▸ **Schriftliche Aufgabe**
Kannst du sämtliche folgenden Zeilen buchstabengetreu abschreiben?

[Datensätze zur Elementsuche]
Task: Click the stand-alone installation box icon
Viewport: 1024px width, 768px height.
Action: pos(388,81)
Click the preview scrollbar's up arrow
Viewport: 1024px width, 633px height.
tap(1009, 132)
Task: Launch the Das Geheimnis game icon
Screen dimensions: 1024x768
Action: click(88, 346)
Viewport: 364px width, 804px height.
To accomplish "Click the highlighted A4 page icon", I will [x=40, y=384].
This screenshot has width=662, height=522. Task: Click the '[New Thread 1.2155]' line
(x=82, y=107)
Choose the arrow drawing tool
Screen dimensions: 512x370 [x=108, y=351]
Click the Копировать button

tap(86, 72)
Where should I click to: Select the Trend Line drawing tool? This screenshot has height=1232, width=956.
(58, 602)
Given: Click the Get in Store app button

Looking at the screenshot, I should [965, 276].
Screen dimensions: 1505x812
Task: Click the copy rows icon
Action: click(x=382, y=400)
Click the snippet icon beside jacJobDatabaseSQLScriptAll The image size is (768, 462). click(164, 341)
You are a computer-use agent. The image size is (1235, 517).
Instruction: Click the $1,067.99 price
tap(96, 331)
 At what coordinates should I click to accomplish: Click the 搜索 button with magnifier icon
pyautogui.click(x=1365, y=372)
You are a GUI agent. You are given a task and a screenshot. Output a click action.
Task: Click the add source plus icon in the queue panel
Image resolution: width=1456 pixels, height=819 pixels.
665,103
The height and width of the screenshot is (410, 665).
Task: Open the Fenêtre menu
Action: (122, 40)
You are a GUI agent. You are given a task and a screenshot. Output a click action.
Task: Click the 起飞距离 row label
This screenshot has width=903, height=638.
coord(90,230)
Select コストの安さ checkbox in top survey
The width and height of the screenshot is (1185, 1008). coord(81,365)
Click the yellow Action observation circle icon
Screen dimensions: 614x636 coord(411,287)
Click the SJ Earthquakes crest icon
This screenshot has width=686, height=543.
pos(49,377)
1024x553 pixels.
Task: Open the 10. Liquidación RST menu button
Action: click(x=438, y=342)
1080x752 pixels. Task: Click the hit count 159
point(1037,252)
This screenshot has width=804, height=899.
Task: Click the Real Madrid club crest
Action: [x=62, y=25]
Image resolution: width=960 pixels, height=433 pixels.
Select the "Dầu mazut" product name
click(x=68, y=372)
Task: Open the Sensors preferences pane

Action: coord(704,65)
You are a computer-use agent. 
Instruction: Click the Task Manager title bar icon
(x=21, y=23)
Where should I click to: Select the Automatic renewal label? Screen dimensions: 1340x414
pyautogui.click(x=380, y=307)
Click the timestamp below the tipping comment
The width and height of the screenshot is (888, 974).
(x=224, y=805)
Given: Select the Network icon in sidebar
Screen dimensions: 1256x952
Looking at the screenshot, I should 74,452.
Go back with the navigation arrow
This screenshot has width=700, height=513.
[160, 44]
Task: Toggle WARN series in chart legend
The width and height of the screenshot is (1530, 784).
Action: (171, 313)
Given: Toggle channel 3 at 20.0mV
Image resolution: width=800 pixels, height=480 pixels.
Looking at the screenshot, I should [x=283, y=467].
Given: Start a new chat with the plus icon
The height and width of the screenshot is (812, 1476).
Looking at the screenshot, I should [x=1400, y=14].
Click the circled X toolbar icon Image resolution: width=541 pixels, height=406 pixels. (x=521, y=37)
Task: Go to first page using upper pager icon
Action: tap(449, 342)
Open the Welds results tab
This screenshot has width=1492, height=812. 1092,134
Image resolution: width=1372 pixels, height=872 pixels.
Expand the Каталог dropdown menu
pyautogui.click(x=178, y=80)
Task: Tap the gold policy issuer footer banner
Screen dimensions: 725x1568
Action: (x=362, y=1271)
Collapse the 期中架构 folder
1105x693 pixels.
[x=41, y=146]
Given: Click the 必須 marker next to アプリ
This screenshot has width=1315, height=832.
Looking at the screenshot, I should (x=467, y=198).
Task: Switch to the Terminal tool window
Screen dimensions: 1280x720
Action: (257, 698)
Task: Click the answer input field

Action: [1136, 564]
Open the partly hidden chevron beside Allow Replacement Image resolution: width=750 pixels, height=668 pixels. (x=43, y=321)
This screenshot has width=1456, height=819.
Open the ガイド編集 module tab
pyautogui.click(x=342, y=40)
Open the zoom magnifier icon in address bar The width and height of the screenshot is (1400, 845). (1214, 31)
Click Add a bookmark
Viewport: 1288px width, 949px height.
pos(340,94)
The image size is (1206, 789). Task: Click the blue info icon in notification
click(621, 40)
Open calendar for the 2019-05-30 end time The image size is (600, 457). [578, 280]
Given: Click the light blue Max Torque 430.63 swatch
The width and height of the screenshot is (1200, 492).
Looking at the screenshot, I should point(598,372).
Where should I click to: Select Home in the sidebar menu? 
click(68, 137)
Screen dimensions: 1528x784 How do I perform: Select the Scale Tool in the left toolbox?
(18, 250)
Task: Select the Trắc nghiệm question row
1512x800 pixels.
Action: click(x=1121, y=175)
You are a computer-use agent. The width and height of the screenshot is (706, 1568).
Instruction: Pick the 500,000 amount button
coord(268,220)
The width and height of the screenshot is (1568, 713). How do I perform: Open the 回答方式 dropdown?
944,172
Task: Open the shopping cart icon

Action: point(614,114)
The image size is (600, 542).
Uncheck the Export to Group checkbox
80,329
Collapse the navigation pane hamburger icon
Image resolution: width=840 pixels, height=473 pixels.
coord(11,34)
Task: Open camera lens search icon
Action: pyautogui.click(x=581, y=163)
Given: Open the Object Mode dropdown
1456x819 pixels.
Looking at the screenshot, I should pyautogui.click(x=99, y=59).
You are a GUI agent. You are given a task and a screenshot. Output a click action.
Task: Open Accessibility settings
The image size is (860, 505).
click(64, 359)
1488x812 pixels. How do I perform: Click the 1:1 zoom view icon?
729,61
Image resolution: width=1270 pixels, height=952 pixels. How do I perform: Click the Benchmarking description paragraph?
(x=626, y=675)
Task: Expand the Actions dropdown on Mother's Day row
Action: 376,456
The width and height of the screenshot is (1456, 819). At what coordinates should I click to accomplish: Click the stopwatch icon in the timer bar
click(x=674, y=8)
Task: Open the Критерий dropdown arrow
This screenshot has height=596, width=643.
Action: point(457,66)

▸ **Ausgabe**
Task: Click the stand-alone installation box icon
Viewport: 1024px width, 768px height.
Action: pos(388,81)
Click the preview scrollbar's up arrow
Viewport: 1024px width, 633px height.
tap(1009, 132)
Task: Launch the Das Geheimnis game icon
Screen dimensions: 1024x768
Action: click(88, 346)
Viewport: 364px width, 804px height.
To accomplish "Click the highlighted A4 page icon", I will [x=40, y=384].
This screenshot has width=662, height=522. Task: Click the '[New Thread 1.2155]' line
(x=82, y=107)
Choose the arrow drawing tool
Screen dimensions: 512x370 [x=108, y=351]
Click the Копировать button

tap(86, 72)
Where should I click to: Select the Trend Line drawing tool? This screenshot has height=1232, width=956.
(58, 602)
Given: Click the Get in Store app button

Looking at the screenshot, I should [965, 276].
Screen dimensions: 1505x812
Task: Click the copy rows icon
Action: click(x=382, y=400)
Click the snippet icon beside jacJobDatabaseSQLScriptAll The image size is (768, 462). click(164, 341)
You are a computer-use agent. The image size is (1235, 517).
Instruction: Click the $1,067.99 price
tap(96, 331)
 At what coordinates should I click to accomplish: Click the 搜索 button with magnifier icon
pyautogui.click(x=1365, y=372)
You are a GUI agent. You are given a task and a screenshot. Output a click action.
Task: Click the add source plus icon in the queue panel
Image resolution: width=1456 pixels, height=819 pixels.
665,103
The height and width of the screenshot is (410, 665).
Task: Open the Fenêtre menu
Action: (122, 40)
You are a GUI agent. You are given a task and a screenshot. Output a click action.
Task: Click the 起飞距离 row label
This screenshot has width=903, height=638.
coord(90,230)
Select コストの安さ checkbox in top survey
The width and height of the screenshot is (1185, 1008). coord(81,365)
Click the yellow Action observation circle icon
Screen dimensions: 614x636 coord(411,287)
Click the SJ Earthquakes crest icon
This screenshot has width=686, height=543.
pos(49,377)
1024x553 pixels.
Task: Open the 10. Liquidación RST menu button
Action: click(x=438, y=342)
1080x752 pixels. Task: Click the hit count 159
point(1037,252)
This screenshot has width=804, height=899.
Task: Click the Real Madrid club crest
Action: [x=62, y=25]
Image resolution: width=960 pixels, height=433 pixels.
Select the "Dầu mazut" product name
click(x=68, y=372)
Task: Open the Sensors preferences pane

Action: coord(704,65)
You are a computer-use agent. 
Instruction: Click the Task Manager title bar icon
(x=21, y=23)
Where should I click to: Select the Automatic renewal label? Screen dimensions: 1340x414
pyautogui.click(x=380, y=307)
Click the timestamp below the tipping comment
The width and height of the screenshot is (888, 974).
(x=224, y=805)
Given: Select the Network icon in sidebar
Screen dimensions: 1256x952
Looking at the screenshot, I should 74,452.
Go back with the navigation arrow
This screenshot has width=700, height=513.
[160, 44]
Task: Toggle WARN series in chart legend
The width and height of the screenshot is (1530, 784).
Action: (171, 313)
Given: Toggle channel 3 at 20.0mV
Image resolution: width=800 pixels, height=480 pixels.
Looking at the screenshot, I should [x=283, y=467].
Given: Start a new chat with the plus icon
The height and width of the screenshot is (812, 1476).
Looking at the screenshot, I should [x=1400, y=14].
Click the circled X toolbar icon Image resolution: width=541 pixels, height=406 pixels. (x=521, y=37)
Task: Go to first page using upper pager icon
Action: tap(449, 342)
Open the Welds results tab
This screenshot has width=1492, height=812. 1092,134
Image resolution: width=1372 pixels, height=872 pixels.
Expand the Каталог dropdown menu
pyautogui.click(x=178, y=80)
Task: Tap the gold policy issuer footer banner
Screen dimensions: 725x1568
Action: (x=362, y=1271)
Collapse the 期中架构 folder
1105x693 pixels.
[x=41, y=146]
Given: Click the 必須 marker next to アプリ
This screenshot has width=1315, height=832.
Looking at the screenshot, I should (x=467, y=198).
Task: Switch to the Terminal tool window
Screen dimensions: 1280x720
Action: (257, 698)
Task: Click the answer input field

Action: [1136, 564]
Open the partly hidden chevron beside Allow Replacement Image resolution: width=750 pixels, height=668 pixels. (x=43, y=321)
This screenshot has width=1456, height=819.
Open the ガイド編集 module tab
pyautogui.click(x=342, y=40)
Open the zoom magnifier icon in address bar The width and height of the screenshot is (1400, 845). (1214, 31)
Click Add a bookmark
Viewport: 1288px width, 949px height.
pos(340,94)
The image size is (1206, 789). Task: Click the blue info icon in notification
click(621, 40)
Open calendar for the 2019-05-30 end time The image size is (600, 457). [578, 280]
Given: Click the light blue Max Torque 430.63 swatch
The width and height of the screenshot is (1200, 492).
Looking at the screenshot, I should point(598,372).
Where should I click to: Select Home in the sidebar menu? 
click(68, 137)
Screen dimensions: 1528x784 How do I perform: Select the Scale Tool in the left toolbox?
(18, 250)
Task: Select the Trắc nghiệm question row
1512x800 pixels.
Action: click(x=1121, y=175)
You are a computer-use agent. The width and height of the screenshot is (706, 1568).
Instruction: Pick the 500,000 amount button
coord(268,220)
The width and height of the screenshot is (1568, 713). How do I perform: Open the 回答方式 dropdown?
944,172
Task: Open the shopping cart icon

Action: point(614,114)
The image size is (600, 542).
Uncheck the Export to Group checkbox
80,329
Collapse the navigation pane hamburger icon
Image resolution: width=840 pixels, height=473 pixels.
coord(11,34)
Task: Open camera lens search icon
Action: pyautogui.click(x=581, y=163)
Given: Open the Object Mode dropdown
1456x819 pixels.
Looking at the screenshot, I should pyautogui.click(x=99, y=59).
You are a GUI agent. You are given a task and a screenshot. Output a click action.
Task: Open Accessibility settings
The image size is (860, 505).
click(64, 359)
1488x812 pixels. How do I perform: Click the 1:1 zoom view icon?
729,61
Image resolution: width=1270 pixels, height=952 pixels. How do I perform: Click the Benchmarking description paragraph?
(x=626, y=675)
Task: Expand the Actions dropdown on Mother's Day row
Action: 376,456
The width and height of the screenshot is (1456, 819). At what coordinates should I click to accomplish: Click the stopwatch icon in the timer bar
click(x=674, y=8)
Task: Open the Критерий dropdown arrow
This screenshot has height=596, width=643.
Action: point(457,66)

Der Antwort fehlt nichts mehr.